Treatment of tumors in the hand is mostly surgical and consists in complete (radical) excision, as their character is not known preoperatively. It is usually performed in the operating theater, with the patient under adequate anesthesia, and in a bloodless operative field. All resected tumors are routinely sent for histological examination. Recurrences are not uncommon and are dependent on the character of the lesion, completeness of resection, and—to a certain degree—its localization. Removal of tumors arising from specific tissues, i.e., nerves, vessels, or bones, may require sophisticated techniques of reconstruction to avoid compromise of the hand function. In the case of malignant tumors that are preoperatively considered benign, secondary surgery is usually necessary (radicalization of the operation), followed by chemoradiotherapy.
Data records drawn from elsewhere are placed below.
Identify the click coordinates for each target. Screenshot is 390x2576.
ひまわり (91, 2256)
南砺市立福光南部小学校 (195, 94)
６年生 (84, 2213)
The authors’ institution is the primary center of hand surgery in a part of the country having a population of about 4 million inhabitants, in which the vast majority of hand tumors are treated. The objective of this retrospective study was to investigate the prevalence, character, and demographic characteristics of all hand tumors operated on in 2013 and 2014.
Patients and methods
The patients treated at our institution were mostly referred to us from surgical or family doctors’ outpatient clinics. Patients were included in this study if they met the following criteria: aged 18 years or older, with any soft tissue or bony tumor of the upper extremity, and a histological examination of the excised tumor being available. Exclusion criteria included suspected ganglion cyst, foreign body, arthritis deformity, or osteophyte and high suspicion of malignant tumor (skin carcinoma, melanoma). In all, 246 patients, 74 % of a total of 334 who were operated on for upper extremity tumors in 2014 year, met the inclusion criteria. Histological examination of the tumors was performed in the Department of Pathology at the Pomeranian Medical University in Szczecin. The study was retrospective and the following data were analyzed from the institutional database: age and sex of the patients, tumor location, X-ray examination (if performed), disease duration, and results of the histological examination of the tumor.
Results
A total of 246 patients, 141 women (57 %) and 105 men (43 %), aged a mean of 53 years were included. Duration of the disease (time between the patients noticing the lesion and surgery) was a mean of 4 years (range, 1 month to 30 years). The location of the tumors is shown in Table 2. Almost half of the lesions were localized in the digits, followed by the wrist, metacarpus, and more proximal parts of the limb. The most often-occurring lesion type was giant cell tumor of the tendon sheath, followed by lipoma, epidermal cyst, enchondroma, and hemangioma (Table 3). Soft tissue swellings were much more common than bony lesions (94 vs. 6 %).
Location of tumors
Giant cell tumors of the tendon sheath (n = 58) were localized most commonly on the dorsal (n = 25, 43 %) or palmar side of the digits (n = 17, 29 %), followed by the wrist (n = 9, 16 %) and the palmar metacarpus (n = 7, 12 %). Lipomas (n = 40) were more frequently seen in the forearm and arm (n = 29, 73 %) than in the hand or wrist (n = 11, 27 %). Two tumors were located deep in the thenar muscles and one in the deep palmar space. Of the epidermoid cysts (n = 23), the majority was seen in the skin of the dorsal aspect of the digits and metacarpus (n = 15), and the remaining eight in the wrist and forearm. Enchondromas (n = 16) were most frequently seen in the digits, in the proximal (n = 9), middle (n = 5), and distal phalanges (n = 2). Most of them involved the ring and little fingers (n = 10). Hemangiomas were located mostly on the palmar side of the fingers (n = 8), in the wrist (n = 3), forearm (n = 2), and on the palm (n = 1).
Malignant tumors
In two cases, excised tumors appeared to be malignancies. Both were fibrosarcoma: one mimicking (resembling) a ganglion cyst localized in the wrist, and one with a presentation similar to that of a cystic tumor on the dorsum of the hand. In both cases primary surgery was limited to excision of the lesion, but after diagnosis of the malignancies both patients underwent radicalization of the procedure (extended excision of the scar with oncological margins).
Discussion
Tumors of the hand and entire upper limb are frequent in hand surgeons’ practice. Their presentation, diagnosis, and treatment may be different than for similar lesions affecting other parts of the body, mostly because of the complex anatomy and functional characteristics of the hand [1]. There is discrepancy in the literature regarding the incidence of soft tissue and bony tumors of the upper extremity. In a majority of the studies (including our own), soft tissue lesions had the highest incidence, while some authors report enchondromas to be the most common [4]. This is probably a result of the different patient selection criteria used in the studies, i.e., a proportion of minor soft tissue lesions may be operated on in outpatient settings and thus not be recorded in clinical databases. Management of bone tumors almost always requires hospital admission.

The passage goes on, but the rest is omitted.